Work to be completed.
Looking at the entries, how many lines hold the word "status"? State the number by itself.

Exercise data.

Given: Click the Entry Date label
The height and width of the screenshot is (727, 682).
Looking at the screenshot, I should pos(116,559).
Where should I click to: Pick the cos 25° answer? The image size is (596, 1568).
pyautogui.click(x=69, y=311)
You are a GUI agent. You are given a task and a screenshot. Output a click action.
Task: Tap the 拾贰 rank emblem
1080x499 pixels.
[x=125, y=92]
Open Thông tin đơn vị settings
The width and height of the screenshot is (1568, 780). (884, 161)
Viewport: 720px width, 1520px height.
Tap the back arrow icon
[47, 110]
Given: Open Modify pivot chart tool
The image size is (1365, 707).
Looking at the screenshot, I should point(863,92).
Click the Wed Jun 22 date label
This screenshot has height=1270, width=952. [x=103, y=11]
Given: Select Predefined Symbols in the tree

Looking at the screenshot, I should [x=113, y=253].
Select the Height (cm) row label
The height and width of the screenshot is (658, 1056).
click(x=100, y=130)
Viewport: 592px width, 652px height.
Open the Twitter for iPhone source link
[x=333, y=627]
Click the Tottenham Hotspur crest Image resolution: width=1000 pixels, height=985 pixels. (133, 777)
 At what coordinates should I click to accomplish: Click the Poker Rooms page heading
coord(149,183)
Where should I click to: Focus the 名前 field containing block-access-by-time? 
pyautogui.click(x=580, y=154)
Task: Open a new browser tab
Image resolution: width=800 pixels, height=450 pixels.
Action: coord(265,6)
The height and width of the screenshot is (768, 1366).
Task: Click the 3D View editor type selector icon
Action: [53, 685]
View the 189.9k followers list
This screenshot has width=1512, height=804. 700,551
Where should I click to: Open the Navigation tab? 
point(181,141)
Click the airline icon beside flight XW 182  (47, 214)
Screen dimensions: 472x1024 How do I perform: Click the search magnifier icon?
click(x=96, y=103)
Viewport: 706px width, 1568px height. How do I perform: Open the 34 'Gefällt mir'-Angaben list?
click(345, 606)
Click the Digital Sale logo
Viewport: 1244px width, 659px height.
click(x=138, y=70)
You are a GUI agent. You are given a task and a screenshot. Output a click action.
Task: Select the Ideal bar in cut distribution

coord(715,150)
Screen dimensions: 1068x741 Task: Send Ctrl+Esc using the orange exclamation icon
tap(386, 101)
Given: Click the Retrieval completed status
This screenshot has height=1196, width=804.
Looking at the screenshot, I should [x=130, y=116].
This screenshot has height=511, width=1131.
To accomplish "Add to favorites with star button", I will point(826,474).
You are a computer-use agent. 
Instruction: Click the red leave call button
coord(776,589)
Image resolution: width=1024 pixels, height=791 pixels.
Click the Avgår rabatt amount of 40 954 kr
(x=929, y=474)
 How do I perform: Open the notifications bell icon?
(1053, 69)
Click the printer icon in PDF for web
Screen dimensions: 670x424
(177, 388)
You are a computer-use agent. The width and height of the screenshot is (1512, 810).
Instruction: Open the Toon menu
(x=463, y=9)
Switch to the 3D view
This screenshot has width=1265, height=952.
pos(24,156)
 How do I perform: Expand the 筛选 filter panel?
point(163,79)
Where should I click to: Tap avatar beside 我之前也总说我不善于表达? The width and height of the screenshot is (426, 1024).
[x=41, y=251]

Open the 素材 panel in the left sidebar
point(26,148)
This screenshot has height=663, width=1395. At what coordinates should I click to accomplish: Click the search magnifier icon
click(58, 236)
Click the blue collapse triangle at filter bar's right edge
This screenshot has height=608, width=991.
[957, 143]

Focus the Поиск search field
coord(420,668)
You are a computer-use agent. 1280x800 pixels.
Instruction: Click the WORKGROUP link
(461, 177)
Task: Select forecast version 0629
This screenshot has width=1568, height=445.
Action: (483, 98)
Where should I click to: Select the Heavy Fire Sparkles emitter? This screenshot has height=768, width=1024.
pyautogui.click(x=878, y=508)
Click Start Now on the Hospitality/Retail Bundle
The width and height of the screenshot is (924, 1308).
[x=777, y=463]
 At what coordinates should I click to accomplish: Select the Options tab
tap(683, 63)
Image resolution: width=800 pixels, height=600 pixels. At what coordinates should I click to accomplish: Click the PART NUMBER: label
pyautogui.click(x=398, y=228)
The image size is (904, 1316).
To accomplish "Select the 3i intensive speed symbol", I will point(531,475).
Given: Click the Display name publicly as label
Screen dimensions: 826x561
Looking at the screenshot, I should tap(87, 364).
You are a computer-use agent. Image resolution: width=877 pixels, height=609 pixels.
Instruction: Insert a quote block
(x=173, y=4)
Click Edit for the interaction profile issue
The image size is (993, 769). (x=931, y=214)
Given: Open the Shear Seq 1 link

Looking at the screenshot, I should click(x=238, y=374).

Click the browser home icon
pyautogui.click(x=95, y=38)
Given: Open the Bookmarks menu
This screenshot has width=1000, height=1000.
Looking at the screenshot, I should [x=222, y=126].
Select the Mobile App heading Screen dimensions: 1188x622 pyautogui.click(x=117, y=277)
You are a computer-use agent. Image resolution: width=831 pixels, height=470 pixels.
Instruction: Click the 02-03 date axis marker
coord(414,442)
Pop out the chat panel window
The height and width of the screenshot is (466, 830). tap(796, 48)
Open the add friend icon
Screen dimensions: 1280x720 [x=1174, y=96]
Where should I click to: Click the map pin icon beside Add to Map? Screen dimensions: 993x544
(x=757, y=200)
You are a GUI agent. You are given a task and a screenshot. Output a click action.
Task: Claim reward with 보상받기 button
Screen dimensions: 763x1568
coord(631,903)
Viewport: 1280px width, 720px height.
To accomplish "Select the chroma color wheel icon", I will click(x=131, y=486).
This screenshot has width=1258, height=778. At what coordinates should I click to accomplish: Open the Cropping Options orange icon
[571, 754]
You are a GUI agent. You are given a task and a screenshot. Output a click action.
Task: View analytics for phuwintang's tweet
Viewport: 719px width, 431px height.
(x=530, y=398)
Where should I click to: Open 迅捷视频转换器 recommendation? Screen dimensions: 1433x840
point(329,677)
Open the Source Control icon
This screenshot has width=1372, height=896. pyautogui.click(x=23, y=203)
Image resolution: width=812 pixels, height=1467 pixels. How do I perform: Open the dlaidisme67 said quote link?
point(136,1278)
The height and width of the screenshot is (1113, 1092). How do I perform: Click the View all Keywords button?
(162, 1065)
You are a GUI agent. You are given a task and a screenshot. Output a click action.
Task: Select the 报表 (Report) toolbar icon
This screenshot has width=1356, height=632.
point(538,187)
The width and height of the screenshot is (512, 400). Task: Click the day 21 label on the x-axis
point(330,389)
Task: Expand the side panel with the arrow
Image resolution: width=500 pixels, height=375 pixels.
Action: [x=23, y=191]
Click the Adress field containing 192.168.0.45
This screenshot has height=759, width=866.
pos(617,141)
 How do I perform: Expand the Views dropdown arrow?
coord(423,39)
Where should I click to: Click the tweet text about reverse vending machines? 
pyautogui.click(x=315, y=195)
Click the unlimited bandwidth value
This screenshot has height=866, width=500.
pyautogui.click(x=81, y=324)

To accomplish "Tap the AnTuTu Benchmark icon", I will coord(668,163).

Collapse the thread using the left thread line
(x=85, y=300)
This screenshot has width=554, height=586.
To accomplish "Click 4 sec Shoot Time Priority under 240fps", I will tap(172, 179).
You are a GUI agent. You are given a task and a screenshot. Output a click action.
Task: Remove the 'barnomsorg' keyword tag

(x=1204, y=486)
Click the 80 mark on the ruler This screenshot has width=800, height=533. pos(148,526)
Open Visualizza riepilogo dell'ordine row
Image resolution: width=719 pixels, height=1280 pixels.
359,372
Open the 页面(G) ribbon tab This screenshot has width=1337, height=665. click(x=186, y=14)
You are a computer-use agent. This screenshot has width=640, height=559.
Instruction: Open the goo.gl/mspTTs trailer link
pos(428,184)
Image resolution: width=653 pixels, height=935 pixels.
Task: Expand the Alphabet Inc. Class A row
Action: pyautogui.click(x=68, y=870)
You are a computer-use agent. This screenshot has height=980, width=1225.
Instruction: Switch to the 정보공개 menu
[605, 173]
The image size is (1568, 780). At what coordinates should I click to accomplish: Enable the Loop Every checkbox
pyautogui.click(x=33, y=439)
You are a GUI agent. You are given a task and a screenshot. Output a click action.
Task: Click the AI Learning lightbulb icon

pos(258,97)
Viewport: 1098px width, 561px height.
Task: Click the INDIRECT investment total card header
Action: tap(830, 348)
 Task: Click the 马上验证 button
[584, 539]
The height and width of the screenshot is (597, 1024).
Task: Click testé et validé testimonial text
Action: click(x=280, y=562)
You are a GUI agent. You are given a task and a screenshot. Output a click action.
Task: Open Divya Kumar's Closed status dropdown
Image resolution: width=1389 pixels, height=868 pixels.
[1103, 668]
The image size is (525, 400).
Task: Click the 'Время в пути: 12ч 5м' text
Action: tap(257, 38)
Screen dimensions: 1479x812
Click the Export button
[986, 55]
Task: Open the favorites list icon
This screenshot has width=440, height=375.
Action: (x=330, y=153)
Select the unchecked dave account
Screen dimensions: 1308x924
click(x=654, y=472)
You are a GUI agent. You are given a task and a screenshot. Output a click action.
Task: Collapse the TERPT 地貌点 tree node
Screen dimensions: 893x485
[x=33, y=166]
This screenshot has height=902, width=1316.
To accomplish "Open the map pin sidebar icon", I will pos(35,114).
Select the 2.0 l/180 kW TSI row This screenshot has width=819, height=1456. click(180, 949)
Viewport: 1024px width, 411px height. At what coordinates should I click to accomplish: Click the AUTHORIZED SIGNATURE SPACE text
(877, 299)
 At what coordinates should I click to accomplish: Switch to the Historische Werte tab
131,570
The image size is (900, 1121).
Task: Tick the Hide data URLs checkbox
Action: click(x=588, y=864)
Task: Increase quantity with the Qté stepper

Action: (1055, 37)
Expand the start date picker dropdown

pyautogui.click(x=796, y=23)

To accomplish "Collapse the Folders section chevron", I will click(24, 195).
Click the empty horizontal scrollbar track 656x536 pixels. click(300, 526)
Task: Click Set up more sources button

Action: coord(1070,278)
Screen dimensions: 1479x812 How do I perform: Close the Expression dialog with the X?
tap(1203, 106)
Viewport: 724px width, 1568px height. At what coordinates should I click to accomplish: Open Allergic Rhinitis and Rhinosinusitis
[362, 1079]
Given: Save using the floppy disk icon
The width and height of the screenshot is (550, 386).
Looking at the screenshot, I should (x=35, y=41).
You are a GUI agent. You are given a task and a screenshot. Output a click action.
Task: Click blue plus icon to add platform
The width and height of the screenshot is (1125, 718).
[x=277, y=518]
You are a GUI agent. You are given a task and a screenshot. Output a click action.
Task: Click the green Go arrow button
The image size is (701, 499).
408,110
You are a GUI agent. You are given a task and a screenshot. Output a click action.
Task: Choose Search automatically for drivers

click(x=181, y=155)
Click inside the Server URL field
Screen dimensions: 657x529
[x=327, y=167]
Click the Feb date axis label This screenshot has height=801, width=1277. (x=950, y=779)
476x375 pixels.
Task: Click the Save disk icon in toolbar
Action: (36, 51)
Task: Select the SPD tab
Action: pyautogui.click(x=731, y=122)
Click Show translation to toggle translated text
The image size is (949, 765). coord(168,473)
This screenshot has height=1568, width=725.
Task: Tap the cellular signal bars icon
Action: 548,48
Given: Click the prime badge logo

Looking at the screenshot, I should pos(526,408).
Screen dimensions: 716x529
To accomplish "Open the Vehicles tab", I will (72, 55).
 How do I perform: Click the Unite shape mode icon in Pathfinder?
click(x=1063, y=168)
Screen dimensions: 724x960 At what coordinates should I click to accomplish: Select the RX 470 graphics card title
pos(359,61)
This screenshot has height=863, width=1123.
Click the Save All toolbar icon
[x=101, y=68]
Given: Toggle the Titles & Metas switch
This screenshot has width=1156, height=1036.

Output for this task.
2